The Pei solution was elegant on paper but, as we know, it did not work very well in practice. The plaza today is lusterless and very nearly lifeless, and the 10th Street connector, renamed the L'Enfant Promenade, seems just another pretentious, failed dream. ... Much of the fault clearly rests with the plan itself.
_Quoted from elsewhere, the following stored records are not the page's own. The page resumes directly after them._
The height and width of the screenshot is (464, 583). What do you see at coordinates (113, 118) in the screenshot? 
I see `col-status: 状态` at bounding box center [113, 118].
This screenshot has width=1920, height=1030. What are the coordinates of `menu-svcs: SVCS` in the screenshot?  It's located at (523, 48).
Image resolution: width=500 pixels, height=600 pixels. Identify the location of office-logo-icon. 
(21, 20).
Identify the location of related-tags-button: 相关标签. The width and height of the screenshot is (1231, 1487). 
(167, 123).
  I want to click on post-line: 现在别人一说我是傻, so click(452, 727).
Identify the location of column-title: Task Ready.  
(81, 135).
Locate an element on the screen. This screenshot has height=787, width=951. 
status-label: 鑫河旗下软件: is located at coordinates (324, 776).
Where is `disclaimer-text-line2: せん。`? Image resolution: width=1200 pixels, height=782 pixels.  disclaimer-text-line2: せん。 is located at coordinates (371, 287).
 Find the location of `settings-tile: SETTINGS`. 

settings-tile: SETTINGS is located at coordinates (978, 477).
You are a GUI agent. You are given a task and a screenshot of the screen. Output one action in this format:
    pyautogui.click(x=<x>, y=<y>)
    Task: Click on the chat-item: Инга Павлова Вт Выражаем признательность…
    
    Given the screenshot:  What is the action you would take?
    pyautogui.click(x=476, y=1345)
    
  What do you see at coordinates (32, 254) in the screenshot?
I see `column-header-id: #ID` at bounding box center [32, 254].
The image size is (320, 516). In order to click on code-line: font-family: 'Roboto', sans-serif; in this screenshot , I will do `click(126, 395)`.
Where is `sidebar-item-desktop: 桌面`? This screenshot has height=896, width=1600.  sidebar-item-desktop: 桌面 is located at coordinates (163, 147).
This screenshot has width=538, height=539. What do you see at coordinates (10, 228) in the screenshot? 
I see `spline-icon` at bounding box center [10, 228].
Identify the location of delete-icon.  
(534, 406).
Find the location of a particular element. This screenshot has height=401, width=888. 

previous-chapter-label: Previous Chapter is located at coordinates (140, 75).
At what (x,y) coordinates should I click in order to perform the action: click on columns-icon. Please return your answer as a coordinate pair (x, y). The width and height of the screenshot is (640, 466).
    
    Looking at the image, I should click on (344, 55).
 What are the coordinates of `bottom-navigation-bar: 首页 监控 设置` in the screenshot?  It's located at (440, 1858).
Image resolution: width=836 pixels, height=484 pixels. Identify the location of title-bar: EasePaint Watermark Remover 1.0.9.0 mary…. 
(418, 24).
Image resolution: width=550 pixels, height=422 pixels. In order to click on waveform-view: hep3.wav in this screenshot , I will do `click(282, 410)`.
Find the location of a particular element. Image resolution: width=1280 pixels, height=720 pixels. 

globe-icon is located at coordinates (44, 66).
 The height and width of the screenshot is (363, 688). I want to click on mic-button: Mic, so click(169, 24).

Life is sucked out of the plaza by an extensive, wrongheaded underground retail mall. The wide, ceremonial roadway is simply too much for too little, like a symphonic fanfare introducing a high school band recital. And there's little reward for taking the road—it leads only to a dreary auto turnaround overlooking the (equally dreary) redeveloped Southwest waterfront.

He also noted that Pei himself fiercely fought construction of the Forrestal Building, knowing that it would severely compromise the Promenade's view of the National Mall. Art critic Hank Burchard called L'Enfant Plaza a "pitiful and pitiless 'plaza' that dishonors the name of L'Enfant" in 1992. The complex's popularity with citizens hadn't improved, either. Another Washington Post reporter noted in 2005 that L'Enfant Plaza "shuts down" at night and on weekends, creating an effect described as a "Valley of the Tombs". In 2010, an article in the Washington City Paper said L'Enfant Plaza "could easily contend for the honor of being modern urban design's grandest mistake." It called the complex an "unmitigated urban planning disaster", and strongly criticized the Forrestal Building for isolating the promenade from the rest of the city.